### Task details
Write down exactly what lies from the line containing "842x514 pixels." to the end of the records, inclusive, and omit the pictures.

### Stored items
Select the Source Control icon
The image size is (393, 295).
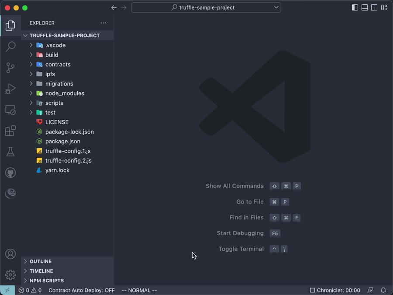click(x=10, y=68)

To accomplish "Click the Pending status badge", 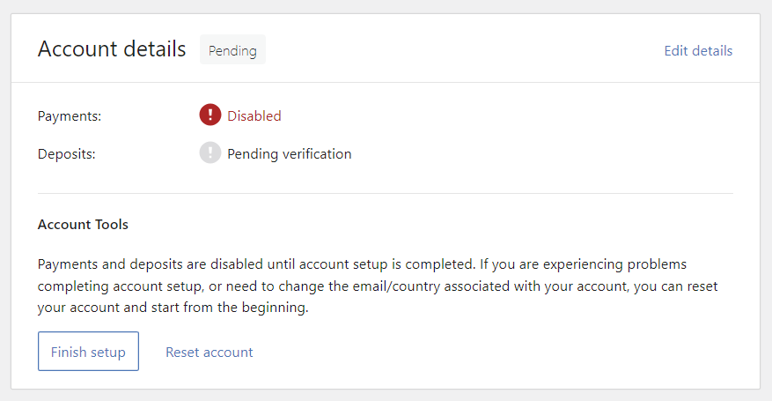I will 232,50.
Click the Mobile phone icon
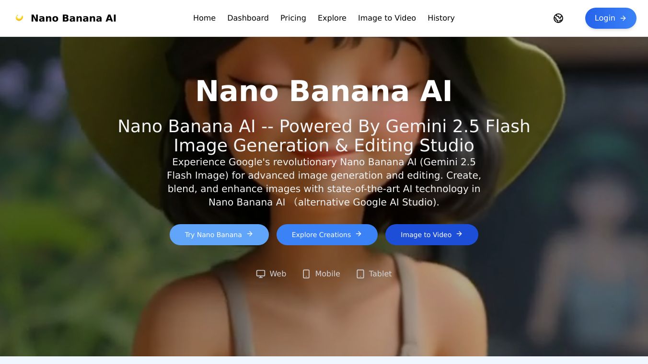This screenshot has height=364, width=648. tap(306, 274)
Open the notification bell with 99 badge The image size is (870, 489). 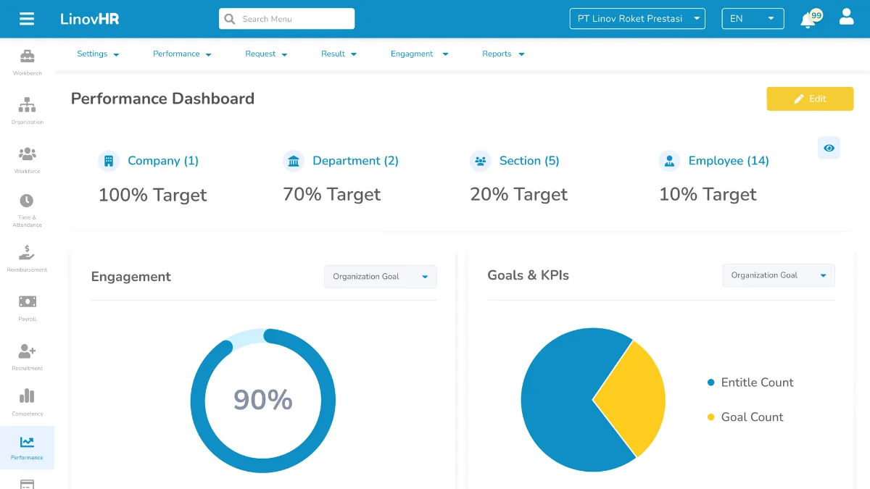click(x=808, y=20)
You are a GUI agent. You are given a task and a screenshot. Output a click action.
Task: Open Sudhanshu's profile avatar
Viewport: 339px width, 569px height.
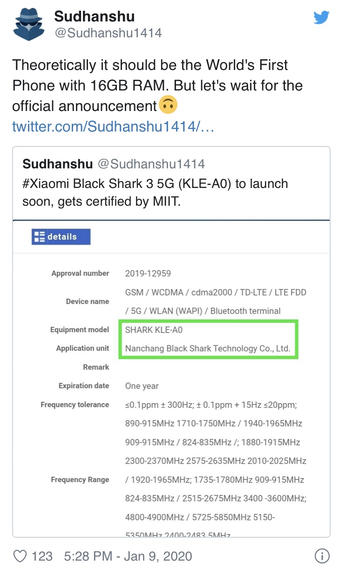pos(29,25)
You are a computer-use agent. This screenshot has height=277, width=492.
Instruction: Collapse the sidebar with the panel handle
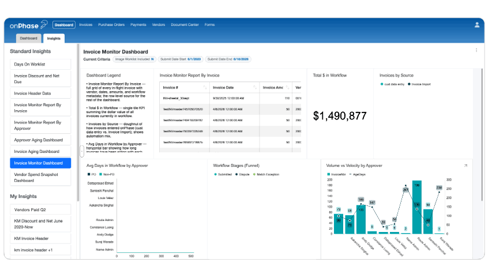click(81, 151)
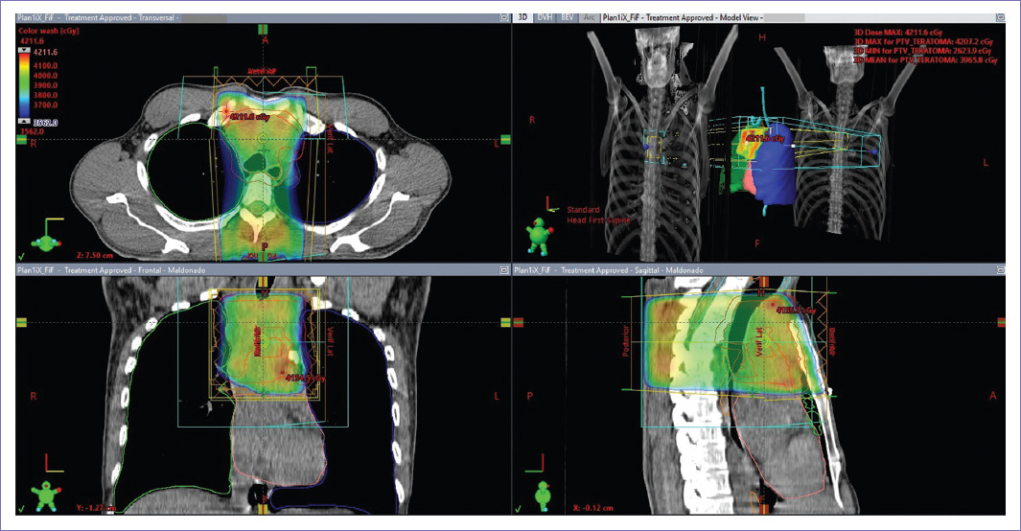
Task: Click the color wash dose scale bar
Action: (26, 84)
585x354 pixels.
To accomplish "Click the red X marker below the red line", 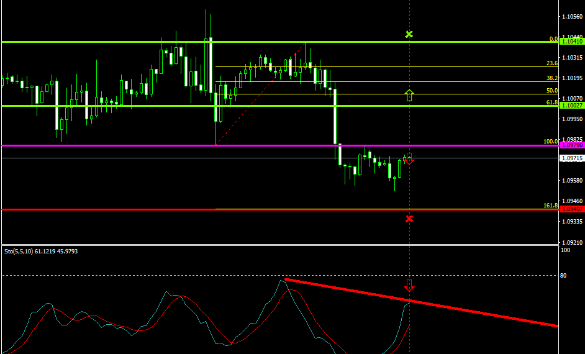I will 409,219.
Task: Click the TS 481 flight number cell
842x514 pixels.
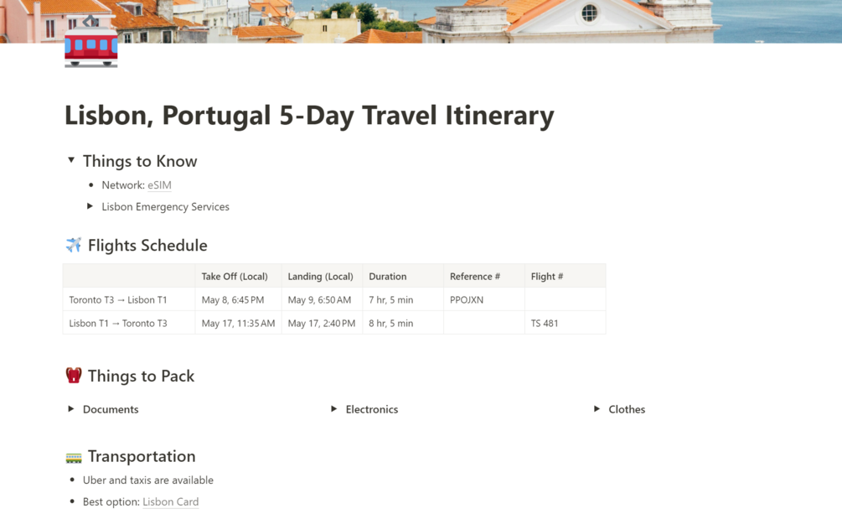Action: [545, 323]
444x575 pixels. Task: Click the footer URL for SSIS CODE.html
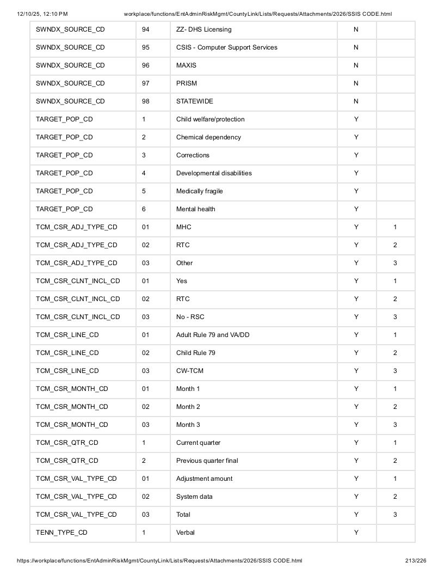coord(159,560)
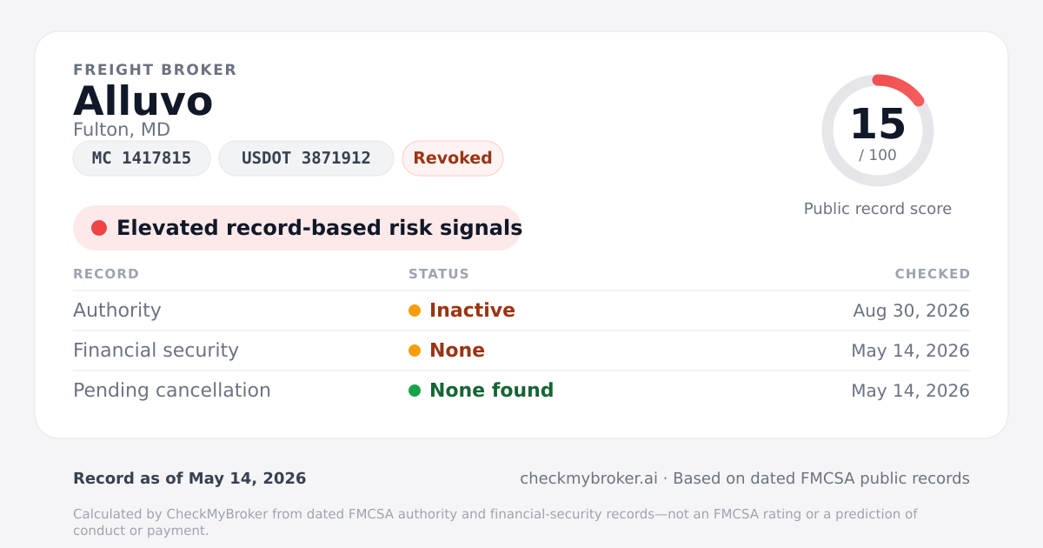
Task: Click the STATUS column header
Action: [439, 274]
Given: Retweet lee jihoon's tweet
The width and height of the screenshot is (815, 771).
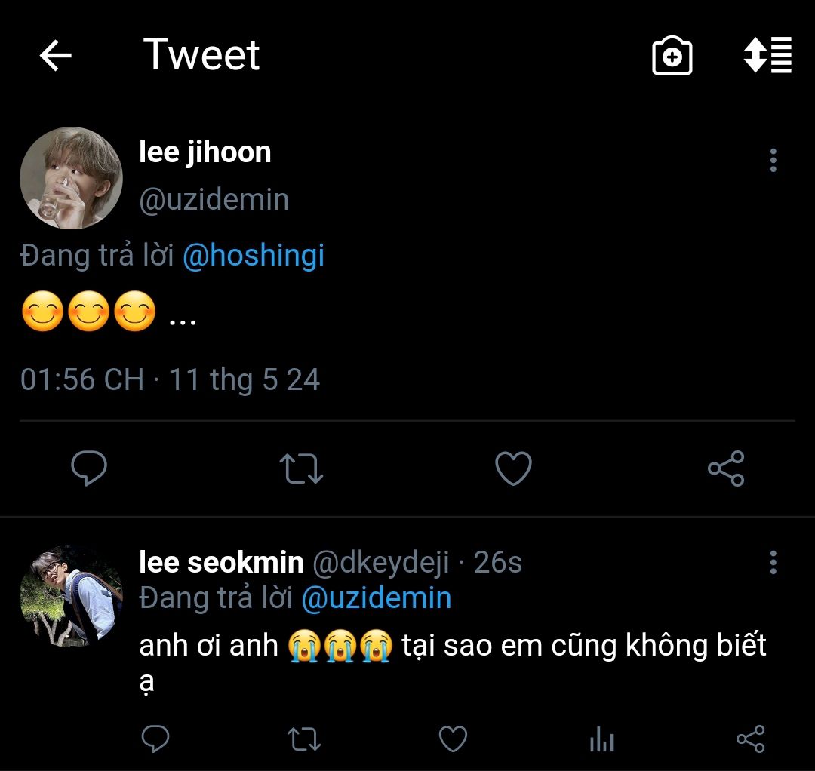Looking at the screenshot, I should click(x=301, y=468).
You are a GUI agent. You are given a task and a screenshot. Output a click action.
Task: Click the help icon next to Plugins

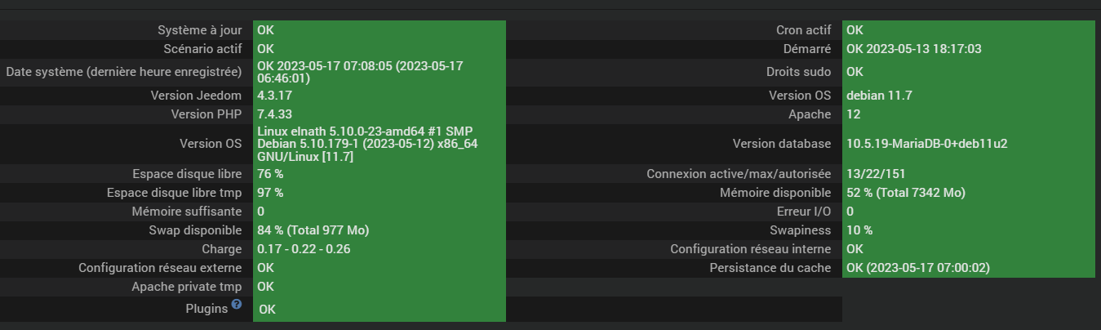coord(236,305)
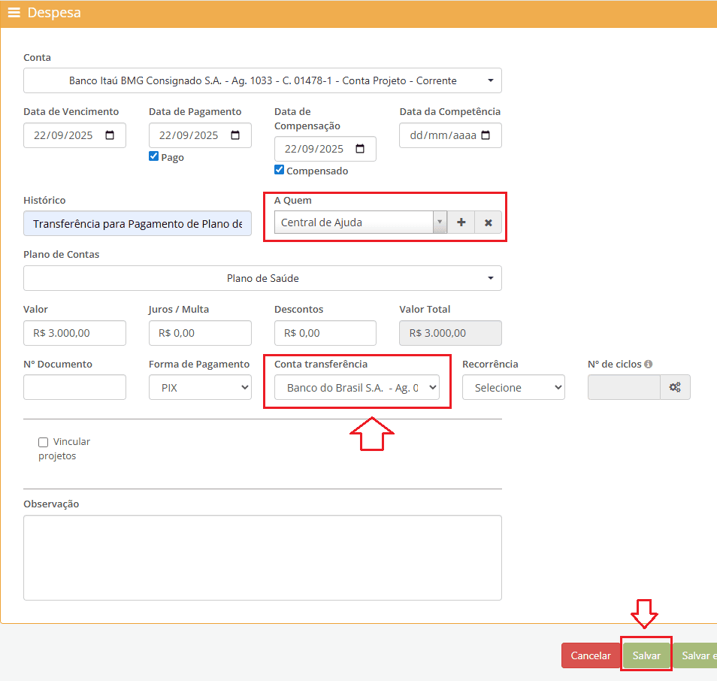Expand the Plano de Contas dropdown

(262, 278)
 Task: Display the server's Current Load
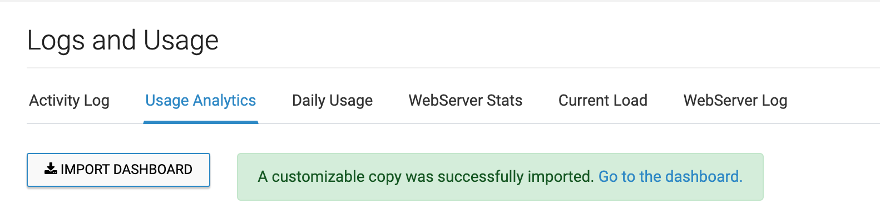(x=603, y=101)
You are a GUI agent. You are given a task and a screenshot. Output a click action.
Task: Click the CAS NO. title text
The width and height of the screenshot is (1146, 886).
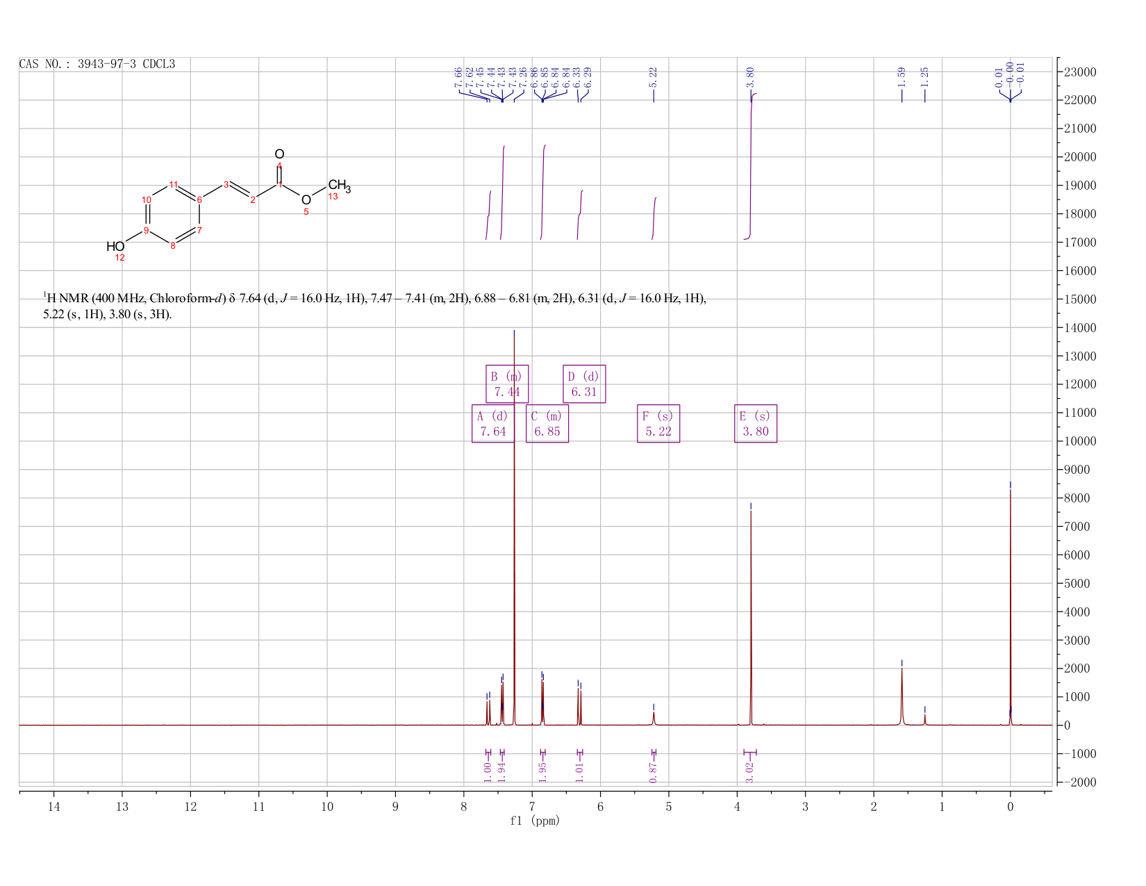(x=97, y=65)
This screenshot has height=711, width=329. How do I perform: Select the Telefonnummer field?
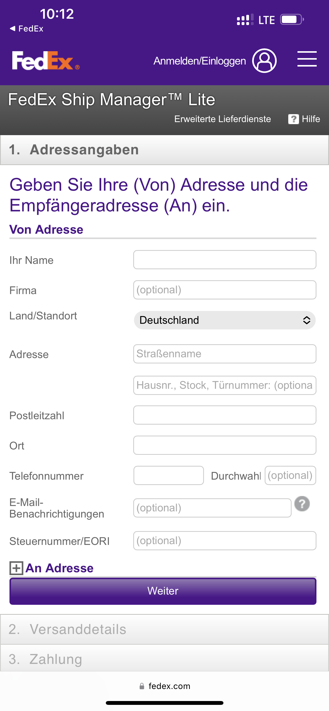click(x=169, y=475)
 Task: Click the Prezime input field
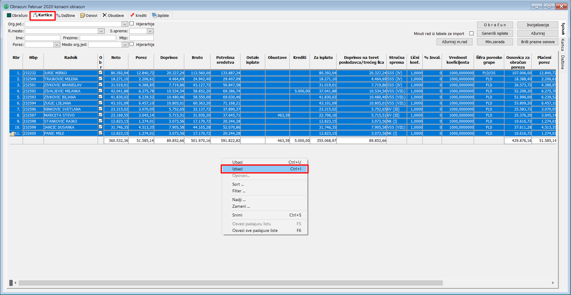coord(98,38)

### Answer for the task
842x514 pixels.
Action: [545, 323]
444x575 pixels. Task: Click the footer URL for SSIS CODE.html
coord(159,560)
Task: Click the STATUS column header
Action: [439, 274]
Given: Retweet lee jihoon's tweet
The width and height of the screenshot is (815, 771).
Looking at the screenshot, I should click(x=301, y=468).
You are a GUI agent. You are given a task and a screenshot. Output a click action.
Task: Click the help icon next to Plugins

coord(236,305)
Expand the Plano de Contas dropdown

(262, 278)
 Task: Display the server's Current Load
(x=603, y=101)
You are a GUI agent. You are given a task and a screenshot. Output a click action.
Task: Click the CAS NO. title text
The width and height of the screenshot is (1146, 886).
(x=97, y=65)
This screenshot has height=711, width=329. How do I perform: Select the Telefonnummer field?
click(x=169, y=475)
 Task: Click the Prezime input field
coord(98,38)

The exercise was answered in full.